-------- Material provided
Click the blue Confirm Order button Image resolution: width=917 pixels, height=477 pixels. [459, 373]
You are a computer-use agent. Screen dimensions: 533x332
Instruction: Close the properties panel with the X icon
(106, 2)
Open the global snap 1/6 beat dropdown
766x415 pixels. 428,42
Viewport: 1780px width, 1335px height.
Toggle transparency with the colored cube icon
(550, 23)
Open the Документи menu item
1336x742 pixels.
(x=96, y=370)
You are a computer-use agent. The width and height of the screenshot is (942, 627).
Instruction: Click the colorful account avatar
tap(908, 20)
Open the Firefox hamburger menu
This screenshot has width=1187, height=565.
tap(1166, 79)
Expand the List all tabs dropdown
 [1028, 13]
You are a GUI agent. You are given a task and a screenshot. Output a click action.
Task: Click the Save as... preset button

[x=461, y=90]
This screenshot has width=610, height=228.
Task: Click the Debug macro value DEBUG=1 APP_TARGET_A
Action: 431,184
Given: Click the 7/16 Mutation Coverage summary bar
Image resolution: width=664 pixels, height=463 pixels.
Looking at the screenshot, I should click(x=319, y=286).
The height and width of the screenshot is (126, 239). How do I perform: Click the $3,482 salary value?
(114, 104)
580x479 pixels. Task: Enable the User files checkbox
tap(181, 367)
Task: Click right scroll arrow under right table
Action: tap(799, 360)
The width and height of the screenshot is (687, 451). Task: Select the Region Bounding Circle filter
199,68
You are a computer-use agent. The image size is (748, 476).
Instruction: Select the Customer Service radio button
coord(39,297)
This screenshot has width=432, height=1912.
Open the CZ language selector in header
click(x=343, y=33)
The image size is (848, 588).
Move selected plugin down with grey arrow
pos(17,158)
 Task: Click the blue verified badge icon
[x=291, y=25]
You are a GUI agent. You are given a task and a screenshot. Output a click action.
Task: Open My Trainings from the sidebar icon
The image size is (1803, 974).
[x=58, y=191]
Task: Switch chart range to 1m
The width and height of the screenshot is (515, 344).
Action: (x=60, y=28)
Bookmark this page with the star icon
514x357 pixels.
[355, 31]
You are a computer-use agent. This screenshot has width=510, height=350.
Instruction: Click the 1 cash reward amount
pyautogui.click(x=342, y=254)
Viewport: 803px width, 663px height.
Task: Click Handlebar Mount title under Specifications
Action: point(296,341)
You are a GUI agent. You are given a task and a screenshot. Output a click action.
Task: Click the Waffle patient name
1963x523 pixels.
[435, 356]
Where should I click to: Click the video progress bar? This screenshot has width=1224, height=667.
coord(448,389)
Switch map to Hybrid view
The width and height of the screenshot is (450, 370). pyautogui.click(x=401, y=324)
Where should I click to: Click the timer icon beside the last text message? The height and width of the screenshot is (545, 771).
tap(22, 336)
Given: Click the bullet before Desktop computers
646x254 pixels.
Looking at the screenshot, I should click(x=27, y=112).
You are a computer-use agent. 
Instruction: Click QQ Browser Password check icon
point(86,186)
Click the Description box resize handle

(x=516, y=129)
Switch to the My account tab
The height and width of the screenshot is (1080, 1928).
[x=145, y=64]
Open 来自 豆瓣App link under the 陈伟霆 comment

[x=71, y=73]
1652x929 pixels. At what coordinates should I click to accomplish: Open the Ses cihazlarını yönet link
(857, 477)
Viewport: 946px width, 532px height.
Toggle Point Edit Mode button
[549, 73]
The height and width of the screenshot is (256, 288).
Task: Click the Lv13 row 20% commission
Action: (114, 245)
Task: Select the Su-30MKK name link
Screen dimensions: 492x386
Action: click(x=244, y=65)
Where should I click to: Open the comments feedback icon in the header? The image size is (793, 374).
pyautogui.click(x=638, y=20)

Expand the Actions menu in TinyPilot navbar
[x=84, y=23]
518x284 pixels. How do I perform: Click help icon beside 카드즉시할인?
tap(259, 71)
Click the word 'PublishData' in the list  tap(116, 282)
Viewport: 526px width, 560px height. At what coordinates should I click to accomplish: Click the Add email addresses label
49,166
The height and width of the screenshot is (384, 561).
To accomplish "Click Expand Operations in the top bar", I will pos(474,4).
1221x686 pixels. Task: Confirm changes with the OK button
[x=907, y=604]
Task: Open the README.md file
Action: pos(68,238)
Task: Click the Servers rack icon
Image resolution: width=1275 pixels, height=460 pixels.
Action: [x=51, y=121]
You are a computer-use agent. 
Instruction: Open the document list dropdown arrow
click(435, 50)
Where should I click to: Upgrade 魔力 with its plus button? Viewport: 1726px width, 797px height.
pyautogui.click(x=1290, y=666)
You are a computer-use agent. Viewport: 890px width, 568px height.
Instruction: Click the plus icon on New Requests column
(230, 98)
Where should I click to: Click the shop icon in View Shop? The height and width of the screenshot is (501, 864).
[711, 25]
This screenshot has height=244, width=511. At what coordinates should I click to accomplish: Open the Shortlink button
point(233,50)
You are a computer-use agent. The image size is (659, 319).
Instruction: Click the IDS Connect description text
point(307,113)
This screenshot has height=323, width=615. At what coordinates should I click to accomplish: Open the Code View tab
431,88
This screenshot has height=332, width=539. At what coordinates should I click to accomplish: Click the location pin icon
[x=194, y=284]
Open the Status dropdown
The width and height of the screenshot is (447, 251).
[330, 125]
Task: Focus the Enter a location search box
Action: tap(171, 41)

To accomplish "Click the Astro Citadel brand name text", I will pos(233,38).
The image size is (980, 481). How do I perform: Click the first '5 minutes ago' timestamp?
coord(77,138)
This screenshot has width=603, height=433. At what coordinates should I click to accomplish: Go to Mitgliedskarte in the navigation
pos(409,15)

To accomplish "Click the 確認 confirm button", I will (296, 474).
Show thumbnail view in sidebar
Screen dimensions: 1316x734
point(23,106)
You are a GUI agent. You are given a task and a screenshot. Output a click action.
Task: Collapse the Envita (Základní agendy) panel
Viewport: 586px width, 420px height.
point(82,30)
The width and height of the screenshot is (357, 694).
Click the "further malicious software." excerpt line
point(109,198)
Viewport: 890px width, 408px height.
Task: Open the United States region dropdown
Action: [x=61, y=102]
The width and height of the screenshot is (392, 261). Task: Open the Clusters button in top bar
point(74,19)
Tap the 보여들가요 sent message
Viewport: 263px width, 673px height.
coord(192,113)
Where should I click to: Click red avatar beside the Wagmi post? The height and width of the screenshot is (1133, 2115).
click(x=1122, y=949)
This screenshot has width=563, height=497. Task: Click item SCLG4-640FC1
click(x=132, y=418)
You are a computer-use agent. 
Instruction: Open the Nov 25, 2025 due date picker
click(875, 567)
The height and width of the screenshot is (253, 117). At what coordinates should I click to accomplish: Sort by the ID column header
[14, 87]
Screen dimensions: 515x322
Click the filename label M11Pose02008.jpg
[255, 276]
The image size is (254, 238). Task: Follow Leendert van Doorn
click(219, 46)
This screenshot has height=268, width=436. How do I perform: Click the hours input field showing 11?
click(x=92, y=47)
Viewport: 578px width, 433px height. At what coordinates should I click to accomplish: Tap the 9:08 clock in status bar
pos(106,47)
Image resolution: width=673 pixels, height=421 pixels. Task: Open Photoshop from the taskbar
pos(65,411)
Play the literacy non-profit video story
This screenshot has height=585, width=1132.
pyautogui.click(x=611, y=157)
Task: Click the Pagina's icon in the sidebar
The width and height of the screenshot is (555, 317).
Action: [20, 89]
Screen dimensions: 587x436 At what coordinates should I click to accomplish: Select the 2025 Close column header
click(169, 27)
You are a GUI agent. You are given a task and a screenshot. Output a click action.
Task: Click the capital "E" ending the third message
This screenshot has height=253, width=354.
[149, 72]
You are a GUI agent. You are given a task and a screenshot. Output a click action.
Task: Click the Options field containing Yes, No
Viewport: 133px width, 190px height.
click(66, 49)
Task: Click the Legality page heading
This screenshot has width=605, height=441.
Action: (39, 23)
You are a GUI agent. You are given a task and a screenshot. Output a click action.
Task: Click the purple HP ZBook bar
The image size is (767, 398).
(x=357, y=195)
----------------
- **Task to complete**: Reproduce the listing from its first line through the line containing "tap(908, 20)", replacing "Instruction" with "Task" and leaving everything else unchanged.

- **Correct output**:
Click the blue Confirm Order button Image resolution: width=917 pixels, height=477 pixels. [459, 373]
You are a computer-use agent. Screen dimensions: 533x332
Task: Close the properties panel with the X icon
(106, 2)
Open the global snap 1/6 beat dropdown
766x415 pixels. 428,42
Viewport: 1780px width, 1335px height.
Toggle transparency with the colored cube icon
(550, 23)
Open the Документи menu item
1336x742 pixels.
(x=96, y=370)
You are a computer-use agent. The width and height of the screenshot is (942, 627).
Task: Click the colorful account avatar
tap(908, 20)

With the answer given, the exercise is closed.